In a year 2000 Dries Buytaert and Hans Snijder, two students on the University of Antwerp, needed an internet connection. Latter was rare for Antwerp students, so they set up a wireless bridge between their dorms. They also needed a place to talk to each other, so Dries, who is still known as a founder of Drupal, started a small news site with a web board, where he and his friends could talk about where they would meet, share interesting news and so on.

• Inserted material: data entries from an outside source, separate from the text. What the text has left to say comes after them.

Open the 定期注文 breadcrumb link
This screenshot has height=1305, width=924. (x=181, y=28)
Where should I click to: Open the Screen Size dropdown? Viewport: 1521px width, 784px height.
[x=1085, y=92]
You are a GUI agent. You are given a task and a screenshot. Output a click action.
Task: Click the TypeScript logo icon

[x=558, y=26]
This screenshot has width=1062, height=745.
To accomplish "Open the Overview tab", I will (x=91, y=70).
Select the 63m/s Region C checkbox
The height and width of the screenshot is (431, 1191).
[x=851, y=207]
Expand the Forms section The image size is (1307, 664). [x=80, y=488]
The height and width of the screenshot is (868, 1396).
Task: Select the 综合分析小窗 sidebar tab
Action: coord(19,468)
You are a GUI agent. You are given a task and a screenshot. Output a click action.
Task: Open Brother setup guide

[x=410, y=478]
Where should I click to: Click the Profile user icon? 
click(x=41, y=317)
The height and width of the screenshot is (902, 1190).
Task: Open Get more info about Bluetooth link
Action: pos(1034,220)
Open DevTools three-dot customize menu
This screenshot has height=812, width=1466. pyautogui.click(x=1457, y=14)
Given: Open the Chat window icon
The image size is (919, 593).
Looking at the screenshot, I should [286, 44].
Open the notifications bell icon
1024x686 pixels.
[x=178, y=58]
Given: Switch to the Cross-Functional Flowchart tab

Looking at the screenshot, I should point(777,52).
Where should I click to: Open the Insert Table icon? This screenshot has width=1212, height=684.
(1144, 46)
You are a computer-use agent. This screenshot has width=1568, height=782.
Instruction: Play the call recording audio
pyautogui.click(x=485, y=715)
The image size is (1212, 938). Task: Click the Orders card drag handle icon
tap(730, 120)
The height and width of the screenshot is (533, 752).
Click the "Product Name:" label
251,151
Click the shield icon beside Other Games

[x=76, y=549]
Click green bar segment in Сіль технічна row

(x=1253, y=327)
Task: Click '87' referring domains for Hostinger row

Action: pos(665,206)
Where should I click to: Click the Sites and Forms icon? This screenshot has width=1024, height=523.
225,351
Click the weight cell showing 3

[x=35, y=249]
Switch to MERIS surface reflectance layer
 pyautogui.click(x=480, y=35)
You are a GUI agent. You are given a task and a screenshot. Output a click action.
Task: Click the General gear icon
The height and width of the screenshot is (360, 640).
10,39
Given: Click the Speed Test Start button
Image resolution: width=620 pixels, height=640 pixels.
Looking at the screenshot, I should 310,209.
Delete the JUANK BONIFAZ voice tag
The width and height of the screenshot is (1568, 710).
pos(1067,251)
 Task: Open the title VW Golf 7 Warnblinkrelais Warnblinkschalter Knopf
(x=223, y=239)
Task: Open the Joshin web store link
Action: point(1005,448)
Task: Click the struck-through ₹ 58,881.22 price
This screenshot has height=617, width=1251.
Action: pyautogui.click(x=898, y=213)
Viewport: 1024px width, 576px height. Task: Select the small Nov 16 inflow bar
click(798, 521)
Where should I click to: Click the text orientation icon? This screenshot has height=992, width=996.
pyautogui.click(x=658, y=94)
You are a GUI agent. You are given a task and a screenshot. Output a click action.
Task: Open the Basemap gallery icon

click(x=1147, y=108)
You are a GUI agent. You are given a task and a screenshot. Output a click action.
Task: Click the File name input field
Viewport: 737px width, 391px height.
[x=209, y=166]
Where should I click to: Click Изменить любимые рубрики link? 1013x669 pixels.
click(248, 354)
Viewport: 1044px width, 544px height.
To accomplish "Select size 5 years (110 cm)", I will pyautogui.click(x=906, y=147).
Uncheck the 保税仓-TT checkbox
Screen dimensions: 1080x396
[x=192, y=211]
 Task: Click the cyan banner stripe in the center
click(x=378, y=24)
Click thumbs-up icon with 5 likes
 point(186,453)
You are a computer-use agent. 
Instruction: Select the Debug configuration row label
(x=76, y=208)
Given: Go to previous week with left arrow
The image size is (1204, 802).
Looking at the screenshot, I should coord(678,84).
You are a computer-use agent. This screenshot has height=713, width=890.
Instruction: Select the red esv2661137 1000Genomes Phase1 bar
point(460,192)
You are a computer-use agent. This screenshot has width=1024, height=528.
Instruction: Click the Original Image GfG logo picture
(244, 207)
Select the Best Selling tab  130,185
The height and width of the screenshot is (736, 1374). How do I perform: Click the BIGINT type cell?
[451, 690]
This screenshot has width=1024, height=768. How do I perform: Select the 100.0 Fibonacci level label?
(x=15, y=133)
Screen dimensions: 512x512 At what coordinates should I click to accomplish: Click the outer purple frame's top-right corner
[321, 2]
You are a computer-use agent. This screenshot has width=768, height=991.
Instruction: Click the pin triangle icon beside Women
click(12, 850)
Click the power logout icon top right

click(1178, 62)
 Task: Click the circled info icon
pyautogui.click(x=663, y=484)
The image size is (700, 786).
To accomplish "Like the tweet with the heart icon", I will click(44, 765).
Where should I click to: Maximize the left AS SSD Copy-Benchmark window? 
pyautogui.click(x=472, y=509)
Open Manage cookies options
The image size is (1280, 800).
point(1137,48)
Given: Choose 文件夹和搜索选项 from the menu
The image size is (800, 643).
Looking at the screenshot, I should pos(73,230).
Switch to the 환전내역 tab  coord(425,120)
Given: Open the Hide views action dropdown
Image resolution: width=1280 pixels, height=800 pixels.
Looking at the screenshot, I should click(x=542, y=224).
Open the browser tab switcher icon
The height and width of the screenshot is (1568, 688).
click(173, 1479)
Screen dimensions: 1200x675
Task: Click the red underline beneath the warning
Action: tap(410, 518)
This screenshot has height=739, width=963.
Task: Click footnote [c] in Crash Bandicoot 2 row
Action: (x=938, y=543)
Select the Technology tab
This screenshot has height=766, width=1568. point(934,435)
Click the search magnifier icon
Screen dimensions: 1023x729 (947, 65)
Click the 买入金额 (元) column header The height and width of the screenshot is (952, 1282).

Until Dries graduated, the software they had built was nameless. But after that they wished to stay in touch, so the internal site had to be put online. When looking for the right domain name, Dries considered »dorp.org«, as a Dutch for village. He mistyped it into »drop« and it stucked. Later, he even thought that mistake sounded better. However, website attracted new members, and they started talking about new web technologies and other ideas.

 

Druplicon

 

It wasn't until January 2001 that Dries decided to release the software behind drop.org and therefore Drupal became an open source project. The name Drupal was derived from the English pronunciation of the Dutch word "druppel," which means "drop." It needed a symbol too, so Kristjan Jansen and Steven Wittens stylised a Druplicon with eyes, curved nose and a mischievous smile.

Drupal 1.0

The first version of Drupal was based on Slash, a modular CMS, and Scoop. There were 18 core modules, each one a PHP file containing a set of routines. In fact, everything was accessed through PHP files, because there was no menu router. The code had to be input into one of the seven hooks in the modules. The admin one, was the only one, which could be used only by administrators. To modify database, you imported an SQL file. There were only 15 tables. Themes were already in the core. They were simple, elegant and flexible. You were even able to create your own themes, because you controlled colours, mark-up, layout, and block positioning. Features included story submissions, diary, accounts, comments, search, RDF headlines and a calendar. Any user could become a contributor.

 

Drupal 1

 

Drupal 2.0

The second version of Drupal was released on 15. 3 2001. It had one major improvement. That was translation feature. Namely, many people loved to see less English and more of their own language, so Drupal allowed them to either create or overwrite their site in a different language. To do that, they had to manually edit the configuration file and SQL database. There were also other additions in this version, like user ratings, sections for stories, a user permission system and the ability to rewrite a comment.

 

Drupal 2

 

Drupal 3.0

On third version, everything was based on nodes. They became a primary unit for the content. All types of content (book, story, forum, diary, blog) existed as a node and were managed by node module. Only comments were not nodes. They were only connected to them. It was very early decision to focus Drupal on Nodes and not on pages. But it wasn't until ten years later that nodes became the basics for the mobile web and that web resolved less and less around pages.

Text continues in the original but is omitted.